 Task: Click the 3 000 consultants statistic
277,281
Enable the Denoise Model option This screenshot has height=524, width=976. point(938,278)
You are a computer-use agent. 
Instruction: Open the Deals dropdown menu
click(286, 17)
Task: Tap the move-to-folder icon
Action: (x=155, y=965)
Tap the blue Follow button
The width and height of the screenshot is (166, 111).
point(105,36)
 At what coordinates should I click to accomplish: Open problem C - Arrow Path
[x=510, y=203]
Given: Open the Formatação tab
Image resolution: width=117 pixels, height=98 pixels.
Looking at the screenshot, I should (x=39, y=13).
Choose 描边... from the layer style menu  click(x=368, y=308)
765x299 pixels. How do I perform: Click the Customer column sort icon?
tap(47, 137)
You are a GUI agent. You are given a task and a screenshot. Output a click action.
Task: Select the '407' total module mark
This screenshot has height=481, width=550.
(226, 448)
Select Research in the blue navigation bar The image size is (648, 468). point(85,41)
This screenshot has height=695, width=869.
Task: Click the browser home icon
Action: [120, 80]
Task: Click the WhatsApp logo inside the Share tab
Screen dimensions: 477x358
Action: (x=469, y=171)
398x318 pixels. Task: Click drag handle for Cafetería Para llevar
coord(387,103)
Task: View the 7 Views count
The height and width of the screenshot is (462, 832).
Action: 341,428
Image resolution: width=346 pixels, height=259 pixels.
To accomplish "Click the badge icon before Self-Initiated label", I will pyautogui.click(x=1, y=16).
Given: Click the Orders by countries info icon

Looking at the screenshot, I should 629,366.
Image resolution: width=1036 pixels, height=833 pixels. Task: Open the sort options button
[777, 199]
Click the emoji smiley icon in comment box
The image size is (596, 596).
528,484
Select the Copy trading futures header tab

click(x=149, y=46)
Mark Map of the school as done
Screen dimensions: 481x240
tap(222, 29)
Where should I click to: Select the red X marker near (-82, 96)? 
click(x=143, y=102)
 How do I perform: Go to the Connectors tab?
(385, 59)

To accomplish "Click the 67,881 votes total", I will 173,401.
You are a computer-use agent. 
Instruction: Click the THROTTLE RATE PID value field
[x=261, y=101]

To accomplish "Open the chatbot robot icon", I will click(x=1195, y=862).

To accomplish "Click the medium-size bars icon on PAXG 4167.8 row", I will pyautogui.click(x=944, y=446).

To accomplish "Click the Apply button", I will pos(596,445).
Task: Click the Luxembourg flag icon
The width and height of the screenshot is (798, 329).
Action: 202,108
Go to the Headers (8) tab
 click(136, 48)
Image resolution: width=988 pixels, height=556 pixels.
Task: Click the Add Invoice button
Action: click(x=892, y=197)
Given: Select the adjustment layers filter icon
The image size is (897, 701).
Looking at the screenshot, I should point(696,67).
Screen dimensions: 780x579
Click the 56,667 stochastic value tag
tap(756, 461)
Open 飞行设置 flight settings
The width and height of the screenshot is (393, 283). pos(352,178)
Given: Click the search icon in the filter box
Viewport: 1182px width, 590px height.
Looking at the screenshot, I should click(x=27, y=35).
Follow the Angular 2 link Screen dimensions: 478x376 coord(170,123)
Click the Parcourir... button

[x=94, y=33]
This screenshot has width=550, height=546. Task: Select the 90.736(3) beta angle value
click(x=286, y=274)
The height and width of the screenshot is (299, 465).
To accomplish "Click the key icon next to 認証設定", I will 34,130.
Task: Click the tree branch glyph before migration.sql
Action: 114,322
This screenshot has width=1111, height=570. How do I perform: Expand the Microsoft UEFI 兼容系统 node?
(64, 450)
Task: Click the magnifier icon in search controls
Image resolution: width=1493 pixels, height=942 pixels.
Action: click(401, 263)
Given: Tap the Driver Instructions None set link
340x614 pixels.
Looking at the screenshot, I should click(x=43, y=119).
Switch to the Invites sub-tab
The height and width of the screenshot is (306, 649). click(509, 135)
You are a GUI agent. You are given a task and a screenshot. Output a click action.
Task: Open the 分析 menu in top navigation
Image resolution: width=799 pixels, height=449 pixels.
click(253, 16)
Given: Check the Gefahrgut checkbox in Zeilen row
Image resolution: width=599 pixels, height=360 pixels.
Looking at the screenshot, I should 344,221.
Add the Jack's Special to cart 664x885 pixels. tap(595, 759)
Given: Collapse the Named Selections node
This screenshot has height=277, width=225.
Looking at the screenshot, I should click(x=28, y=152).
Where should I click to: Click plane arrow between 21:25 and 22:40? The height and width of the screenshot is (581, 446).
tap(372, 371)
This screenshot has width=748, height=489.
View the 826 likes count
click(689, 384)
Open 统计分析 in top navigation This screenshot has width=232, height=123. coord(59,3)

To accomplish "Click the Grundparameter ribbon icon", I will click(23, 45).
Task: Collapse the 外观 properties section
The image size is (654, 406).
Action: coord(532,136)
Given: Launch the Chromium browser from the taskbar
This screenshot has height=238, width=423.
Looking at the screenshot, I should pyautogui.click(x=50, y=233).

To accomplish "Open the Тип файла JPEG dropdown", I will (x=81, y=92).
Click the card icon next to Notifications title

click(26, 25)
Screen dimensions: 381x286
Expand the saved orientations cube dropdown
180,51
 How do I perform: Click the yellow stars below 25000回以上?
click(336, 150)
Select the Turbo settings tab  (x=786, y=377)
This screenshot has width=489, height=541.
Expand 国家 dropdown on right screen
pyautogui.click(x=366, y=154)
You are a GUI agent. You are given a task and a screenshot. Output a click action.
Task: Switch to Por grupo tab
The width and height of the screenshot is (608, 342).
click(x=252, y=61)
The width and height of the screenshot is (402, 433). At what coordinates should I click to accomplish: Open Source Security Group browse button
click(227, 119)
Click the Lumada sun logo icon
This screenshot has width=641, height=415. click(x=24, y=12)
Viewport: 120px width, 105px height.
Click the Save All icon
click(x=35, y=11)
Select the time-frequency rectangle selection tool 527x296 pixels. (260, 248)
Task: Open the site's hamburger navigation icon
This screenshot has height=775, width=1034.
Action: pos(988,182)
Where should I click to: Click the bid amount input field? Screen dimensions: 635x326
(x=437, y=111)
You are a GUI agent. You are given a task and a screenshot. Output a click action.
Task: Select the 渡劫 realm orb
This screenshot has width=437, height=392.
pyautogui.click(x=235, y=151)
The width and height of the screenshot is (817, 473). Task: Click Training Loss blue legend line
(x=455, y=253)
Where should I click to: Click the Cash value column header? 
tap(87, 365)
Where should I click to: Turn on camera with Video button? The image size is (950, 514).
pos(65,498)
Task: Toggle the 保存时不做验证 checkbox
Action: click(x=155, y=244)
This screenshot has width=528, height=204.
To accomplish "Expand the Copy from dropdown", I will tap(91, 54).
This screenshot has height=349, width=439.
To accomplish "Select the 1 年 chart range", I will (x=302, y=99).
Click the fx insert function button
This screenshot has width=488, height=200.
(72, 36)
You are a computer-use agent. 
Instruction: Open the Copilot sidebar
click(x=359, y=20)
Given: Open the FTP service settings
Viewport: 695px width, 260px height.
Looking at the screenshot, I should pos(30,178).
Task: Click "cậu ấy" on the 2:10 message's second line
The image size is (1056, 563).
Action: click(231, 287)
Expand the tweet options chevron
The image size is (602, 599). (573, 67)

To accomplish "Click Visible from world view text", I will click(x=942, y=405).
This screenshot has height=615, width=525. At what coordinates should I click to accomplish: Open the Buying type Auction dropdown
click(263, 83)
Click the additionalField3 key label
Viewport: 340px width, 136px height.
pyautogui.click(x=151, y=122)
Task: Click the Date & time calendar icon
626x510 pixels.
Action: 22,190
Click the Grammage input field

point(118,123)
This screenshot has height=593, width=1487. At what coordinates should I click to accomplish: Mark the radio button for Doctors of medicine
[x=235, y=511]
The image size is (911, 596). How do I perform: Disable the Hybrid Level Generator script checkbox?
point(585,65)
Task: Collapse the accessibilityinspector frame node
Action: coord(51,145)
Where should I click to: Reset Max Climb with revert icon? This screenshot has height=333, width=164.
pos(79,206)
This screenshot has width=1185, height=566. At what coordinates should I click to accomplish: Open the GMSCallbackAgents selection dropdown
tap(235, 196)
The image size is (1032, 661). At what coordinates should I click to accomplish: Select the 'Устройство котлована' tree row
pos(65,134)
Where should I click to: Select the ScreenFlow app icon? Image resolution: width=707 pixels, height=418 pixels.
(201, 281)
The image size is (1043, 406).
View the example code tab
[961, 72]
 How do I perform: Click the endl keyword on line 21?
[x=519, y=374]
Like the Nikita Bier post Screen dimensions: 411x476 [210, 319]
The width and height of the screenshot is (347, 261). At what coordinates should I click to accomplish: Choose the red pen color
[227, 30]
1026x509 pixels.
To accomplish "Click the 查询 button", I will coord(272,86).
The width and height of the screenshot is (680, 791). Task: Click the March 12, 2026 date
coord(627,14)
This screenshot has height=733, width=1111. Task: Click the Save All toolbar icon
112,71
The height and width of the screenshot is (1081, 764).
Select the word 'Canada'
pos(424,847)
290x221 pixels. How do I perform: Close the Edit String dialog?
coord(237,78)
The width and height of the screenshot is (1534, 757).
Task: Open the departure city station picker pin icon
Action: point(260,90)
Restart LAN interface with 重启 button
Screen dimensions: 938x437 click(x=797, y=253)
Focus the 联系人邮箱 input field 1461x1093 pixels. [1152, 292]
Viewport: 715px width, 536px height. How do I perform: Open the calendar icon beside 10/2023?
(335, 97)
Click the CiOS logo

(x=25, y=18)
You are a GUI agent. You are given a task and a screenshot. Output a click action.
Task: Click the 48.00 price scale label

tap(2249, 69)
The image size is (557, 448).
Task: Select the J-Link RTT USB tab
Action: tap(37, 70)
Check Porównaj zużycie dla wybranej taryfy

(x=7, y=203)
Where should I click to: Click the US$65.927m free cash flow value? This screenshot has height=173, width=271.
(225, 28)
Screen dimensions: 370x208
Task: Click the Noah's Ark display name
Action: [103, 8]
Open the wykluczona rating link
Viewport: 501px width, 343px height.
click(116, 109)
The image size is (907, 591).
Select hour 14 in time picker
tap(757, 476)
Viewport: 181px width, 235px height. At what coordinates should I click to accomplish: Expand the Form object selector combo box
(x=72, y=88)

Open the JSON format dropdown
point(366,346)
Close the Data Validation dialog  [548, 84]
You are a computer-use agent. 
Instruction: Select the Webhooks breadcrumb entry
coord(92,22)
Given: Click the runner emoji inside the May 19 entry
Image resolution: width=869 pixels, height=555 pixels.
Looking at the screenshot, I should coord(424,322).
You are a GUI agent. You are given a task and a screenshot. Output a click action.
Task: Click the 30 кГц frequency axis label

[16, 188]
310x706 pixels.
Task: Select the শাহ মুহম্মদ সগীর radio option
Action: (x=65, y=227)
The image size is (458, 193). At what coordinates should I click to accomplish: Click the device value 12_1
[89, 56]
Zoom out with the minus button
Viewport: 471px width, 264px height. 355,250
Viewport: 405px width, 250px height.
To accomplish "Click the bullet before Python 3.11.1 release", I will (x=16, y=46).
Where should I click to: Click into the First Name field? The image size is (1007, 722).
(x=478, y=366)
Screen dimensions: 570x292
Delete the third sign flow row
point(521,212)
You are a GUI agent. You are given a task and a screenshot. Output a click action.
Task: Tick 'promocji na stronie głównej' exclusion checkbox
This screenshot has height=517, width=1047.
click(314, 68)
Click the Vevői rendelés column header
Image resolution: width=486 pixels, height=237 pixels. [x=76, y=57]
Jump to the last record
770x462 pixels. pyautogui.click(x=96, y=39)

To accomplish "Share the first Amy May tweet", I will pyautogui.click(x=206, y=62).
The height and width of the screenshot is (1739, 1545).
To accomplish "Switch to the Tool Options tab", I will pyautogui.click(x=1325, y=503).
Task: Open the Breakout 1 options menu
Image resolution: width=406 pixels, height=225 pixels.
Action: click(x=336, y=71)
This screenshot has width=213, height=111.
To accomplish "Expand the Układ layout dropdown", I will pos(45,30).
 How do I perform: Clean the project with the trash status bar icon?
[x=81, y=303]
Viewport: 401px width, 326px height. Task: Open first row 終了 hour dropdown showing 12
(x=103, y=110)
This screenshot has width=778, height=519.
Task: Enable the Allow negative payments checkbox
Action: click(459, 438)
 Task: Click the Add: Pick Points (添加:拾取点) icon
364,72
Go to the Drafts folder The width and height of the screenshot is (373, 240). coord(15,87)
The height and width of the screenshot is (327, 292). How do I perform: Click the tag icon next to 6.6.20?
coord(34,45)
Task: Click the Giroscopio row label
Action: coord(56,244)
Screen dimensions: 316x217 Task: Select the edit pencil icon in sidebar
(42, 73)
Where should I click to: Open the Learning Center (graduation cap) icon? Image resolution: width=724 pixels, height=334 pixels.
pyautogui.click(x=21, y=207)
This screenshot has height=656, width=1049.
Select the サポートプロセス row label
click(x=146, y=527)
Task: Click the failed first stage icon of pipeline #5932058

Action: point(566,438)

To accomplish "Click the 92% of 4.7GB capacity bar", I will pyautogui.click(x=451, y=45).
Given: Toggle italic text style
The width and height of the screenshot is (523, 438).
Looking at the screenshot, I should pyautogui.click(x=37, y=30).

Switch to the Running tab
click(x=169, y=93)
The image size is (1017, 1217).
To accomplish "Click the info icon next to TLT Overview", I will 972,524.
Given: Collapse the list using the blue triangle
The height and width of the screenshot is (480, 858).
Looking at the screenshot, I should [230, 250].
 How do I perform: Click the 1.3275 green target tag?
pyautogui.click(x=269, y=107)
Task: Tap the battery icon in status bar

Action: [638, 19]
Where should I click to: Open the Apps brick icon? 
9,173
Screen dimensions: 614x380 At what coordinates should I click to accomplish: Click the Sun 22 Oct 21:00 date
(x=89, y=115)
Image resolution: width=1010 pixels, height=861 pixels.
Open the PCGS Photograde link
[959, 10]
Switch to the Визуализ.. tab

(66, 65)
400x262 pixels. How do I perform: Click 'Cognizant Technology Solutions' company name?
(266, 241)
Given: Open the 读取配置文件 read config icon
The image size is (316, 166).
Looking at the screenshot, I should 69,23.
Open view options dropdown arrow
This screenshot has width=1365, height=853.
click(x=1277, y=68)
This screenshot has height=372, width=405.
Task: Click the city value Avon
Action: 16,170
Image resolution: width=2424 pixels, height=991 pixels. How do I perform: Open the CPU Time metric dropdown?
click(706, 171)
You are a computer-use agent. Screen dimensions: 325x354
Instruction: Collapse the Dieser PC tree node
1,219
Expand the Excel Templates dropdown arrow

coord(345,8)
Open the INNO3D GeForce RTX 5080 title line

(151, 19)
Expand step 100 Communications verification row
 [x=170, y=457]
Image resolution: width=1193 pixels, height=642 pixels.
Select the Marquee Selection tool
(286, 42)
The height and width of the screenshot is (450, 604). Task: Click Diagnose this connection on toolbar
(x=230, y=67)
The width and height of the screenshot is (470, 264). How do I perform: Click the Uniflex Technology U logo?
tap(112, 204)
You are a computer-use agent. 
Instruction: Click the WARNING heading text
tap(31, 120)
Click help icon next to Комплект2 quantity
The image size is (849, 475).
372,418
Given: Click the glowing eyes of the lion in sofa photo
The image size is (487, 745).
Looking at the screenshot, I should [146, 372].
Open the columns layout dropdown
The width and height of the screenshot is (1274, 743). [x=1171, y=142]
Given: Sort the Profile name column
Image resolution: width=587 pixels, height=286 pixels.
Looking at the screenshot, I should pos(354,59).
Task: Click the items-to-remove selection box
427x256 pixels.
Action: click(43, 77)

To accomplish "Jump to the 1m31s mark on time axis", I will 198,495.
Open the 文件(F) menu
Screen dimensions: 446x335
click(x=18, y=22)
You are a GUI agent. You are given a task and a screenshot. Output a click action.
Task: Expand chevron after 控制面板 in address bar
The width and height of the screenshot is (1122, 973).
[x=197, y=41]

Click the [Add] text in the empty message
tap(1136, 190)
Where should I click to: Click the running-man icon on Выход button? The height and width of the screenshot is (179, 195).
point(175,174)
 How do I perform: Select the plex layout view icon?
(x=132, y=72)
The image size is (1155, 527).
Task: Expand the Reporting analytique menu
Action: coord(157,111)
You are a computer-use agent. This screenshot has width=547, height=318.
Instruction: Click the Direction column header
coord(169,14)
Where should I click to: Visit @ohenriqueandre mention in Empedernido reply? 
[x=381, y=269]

WHAT TO WORK ON: Working from the material above, restate word for word the lines between the line with "Enable the Denoise" and the line with "Given: Open the Formatação tab", both included, and only those.

SOLVED EXERCISE:
Enable the Denoise Model option This screenshot has height=524, width=976. point(938,278)
You are a computer-use agent. 
Instruction: Open the Deals dropdown menu
click(286, 17)
Task: Tap the move-to-folder icon
Action: (x=155, y=965)
Tap the blue Follow button
The width and height of the screenshot is (166, 111).
point(105,36)
 At what coordinates should I click to accomplish: Open problem C - Arrow Path
[x=510, y=203]
Given: Open the Formatação tab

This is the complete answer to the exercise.